→ EXERCISE INSTRUCTIONS: Whenever the word "checkbox" turns up in a line below, that line should be copied.

[MATERIAL FOR THIS EXERCISE — start]

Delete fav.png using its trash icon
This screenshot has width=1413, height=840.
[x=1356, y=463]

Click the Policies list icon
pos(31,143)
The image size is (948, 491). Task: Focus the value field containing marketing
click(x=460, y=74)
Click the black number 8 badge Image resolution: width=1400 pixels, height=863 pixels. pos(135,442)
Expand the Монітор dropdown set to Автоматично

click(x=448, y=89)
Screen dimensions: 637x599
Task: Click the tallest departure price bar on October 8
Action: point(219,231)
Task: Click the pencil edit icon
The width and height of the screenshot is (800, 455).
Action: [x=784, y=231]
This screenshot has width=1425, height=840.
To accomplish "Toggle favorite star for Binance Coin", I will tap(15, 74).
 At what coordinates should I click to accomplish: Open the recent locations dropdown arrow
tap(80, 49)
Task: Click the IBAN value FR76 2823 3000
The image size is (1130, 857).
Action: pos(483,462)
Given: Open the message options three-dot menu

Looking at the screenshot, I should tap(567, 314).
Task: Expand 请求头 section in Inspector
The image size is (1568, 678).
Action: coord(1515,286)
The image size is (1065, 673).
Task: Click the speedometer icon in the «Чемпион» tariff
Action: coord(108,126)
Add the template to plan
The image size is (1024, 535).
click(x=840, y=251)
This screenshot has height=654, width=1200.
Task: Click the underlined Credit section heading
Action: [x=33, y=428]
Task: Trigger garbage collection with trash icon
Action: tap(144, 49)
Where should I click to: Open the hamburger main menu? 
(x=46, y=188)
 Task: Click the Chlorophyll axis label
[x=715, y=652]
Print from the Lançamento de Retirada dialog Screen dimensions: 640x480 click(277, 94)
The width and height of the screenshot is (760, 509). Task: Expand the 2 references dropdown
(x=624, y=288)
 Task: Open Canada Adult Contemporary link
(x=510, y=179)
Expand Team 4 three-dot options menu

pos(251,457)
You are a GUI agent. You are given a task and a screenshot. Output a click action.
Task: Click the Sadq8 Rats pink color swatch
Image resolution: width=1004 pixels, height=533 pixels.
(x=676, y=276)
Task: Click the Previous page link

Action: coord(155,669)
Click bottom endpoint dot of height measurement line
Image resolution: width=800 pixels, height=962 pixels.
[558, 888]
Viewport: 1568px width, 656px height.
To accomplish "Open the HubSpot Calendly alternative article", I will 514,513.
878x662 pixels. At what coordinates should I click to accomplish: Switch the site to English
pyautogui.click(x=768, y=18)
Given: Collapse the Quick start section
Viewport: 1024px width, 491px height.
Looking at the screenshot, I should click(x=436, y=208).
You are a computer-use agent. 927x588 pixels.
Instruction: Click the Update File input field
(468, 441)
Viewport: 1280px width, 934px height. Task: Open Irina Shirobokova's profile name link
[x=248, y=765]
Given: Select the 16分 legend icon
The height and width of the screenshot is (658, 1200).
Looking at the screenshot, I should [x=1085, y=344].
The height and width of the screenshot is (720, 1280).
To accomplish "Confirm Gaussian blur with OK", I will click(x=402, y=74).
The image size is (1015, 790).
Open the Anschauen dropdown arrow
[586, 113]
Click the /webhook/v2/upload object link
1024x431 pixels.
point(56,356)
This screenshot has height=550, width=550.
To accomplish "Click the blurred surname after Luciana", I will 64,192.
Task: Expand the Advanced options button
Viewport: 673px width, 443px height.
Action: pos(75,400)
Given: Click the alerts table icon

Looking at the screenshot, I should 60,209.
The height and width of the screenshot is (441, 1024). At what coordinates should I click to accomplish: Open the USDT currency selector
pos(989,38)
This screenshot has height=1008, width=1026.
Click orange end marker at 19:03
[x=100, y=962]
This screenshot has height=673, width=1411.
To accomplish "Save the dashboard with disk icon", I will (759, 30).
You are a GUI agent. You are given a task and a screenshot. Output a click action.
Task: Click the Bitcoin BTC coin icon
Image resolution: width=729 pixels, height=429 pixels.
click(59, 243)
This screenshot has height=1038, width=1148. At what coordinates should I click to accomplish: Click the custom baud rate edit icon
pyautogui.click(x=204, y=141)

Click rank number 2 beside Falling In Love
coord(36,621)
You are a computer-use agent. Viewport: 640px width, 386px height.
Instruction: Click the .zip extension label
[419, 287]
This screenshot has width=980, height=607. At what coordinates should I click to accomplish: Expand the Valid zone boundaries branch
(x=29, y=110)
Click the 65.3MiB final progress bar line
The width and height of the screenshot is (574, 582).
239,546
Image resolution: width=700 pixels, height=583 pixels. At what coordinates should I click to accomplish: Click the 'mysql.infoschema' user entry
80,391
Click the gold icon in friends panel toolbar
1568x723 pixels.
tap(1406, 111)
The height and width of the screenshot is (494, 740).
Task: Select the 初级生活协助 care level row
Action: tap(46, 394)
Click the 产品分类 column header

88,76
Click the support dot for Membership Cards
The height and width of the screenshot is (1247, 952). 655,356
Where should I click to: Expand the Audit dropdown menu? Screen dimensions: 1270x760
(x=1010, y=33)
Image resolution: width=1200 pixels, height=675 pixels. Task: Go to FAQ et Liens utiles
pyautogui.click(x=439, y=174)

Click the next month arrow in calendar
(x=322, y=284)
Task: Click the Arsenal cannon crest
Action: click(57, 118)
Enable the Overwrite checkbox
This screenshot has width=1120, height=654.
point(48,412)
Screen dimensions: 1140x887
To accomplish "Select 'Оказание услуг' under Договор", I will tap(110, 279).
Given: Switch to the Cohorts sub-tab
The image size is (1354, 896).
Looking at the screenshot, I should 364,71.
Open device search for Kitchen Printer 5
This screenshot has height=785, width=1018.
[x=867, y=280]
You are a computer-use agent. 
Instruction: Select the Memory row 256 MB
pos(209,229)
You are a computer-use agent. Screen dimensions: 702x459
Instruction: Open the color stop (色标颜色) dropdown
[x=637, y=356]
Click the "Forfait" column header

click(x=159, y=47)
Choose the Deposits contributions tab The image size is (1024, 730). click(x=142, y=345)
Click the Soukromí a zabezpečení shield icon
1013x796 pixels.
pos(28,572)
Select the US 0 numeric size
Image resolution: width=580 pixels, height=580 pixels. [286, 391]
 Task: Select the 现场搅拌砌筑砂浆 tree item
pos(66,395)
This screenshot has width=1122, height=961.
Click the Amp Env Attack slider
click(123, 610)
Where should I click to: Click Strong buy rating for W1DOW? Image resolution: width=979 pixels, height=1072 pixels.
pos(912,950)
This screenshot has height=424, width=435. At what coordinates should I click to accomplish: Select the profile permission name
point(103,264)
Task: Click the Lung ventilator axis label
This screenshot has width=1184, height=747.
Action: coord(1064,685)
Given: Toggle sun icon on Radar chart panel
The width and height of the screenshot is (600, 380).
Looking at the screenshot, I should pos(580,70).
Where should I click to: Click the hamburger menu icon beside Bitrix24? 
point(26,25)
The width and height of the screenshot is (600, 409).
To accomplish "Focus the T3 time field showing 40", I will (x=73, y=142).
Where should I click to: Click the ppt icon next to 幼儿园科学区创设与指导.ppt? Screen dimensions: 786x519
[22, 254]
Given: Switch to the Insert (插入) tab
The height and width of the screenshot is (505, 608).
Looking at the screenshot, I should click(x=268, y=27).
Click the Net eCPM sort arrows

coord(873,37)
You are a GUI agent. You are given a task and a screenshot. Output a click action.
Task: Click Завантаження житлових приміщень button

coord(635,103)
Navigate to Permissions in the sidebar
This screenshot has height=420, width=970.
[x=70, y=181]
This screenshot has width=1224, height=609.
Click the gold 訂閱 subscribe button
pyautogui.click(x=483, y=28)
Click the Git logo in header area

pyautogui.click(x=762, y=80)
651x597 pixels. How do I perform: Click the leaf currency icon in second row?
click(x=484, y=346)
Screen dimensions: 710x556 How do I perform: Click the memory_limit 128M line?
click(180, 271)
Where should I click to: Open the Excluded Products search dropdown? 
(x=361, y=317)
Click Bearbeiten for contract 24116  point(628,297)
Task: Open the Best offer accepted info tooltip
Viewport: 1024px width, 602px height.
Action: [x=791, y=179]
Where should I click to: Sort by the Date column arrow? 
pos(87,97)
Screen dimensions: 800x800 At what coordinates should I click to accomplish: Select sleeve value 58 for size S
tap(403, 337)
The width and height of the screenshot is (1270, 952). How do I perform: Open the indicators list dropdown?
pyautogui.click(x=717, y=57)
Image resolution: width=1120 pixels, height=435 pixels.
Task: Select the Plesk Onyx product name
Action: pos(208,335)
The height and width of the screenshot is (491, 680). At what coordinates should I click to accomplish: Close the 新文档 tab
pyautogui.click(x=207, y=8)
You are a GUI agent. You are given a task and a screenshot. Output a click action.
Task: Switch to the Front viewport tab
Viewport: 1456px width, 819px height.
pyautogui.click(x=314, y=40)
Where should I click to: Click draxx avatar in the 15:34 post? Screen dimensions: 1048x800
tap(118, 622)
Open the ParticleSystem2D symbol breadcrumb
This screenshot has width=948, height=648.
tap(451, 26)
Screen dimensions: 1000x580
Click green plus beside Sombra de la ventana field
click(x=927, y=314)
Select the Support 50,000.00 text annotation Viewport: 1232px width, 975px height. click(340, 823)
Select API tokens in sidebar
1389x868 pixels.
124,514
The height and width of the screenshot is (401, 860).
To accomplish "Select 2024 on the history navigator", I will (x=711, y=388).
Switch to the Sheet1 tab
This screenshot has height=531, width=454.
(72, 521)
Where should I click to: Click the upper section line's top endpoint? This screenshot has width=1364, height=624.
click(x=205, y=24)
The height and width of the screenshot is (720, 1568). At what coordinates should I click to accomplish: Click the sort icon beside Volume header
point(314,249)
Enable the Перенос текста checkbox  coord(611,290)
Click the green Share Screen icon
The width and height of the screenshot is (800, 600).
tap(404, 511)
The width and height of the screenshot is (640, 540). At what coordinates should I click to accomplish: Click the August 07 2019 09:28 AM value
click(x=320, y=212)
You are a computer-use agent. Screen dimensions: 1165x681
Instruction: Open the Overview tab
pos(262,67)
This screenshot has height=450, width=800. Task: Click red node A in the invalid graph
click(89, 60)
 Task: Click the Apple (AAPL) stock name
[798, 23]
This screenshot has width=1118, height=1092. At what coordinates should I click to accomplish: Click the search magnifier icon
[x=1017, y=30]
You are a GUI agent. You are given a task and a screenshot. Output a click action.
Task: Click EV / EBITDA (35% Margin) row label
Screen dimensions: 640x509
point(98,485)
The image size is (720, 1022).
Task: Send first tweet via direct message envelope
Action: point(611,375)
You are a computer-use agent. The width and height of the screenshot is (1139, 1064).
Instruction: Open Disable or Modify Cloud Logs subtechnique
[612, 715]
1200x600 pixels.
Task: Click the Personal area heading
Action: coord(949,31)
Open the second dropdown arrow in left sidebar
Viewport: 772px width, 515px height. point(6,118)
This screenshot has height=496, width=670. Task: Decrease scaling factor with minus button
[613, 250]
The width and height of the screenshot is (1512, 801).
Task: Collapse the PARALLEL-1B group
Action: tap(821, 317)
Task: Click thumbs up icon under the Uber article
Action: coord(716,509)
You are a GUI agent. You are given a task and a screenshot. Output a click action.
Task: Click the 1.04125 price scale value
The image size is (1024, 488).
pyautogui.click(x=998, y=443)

[MATERIAL FOR THIS EXERCISE — finish]

→ WRITTEN ANSWER:
Enable the Overwrite checkbox
Enable the Перенос текста checkbox  coord(611,290)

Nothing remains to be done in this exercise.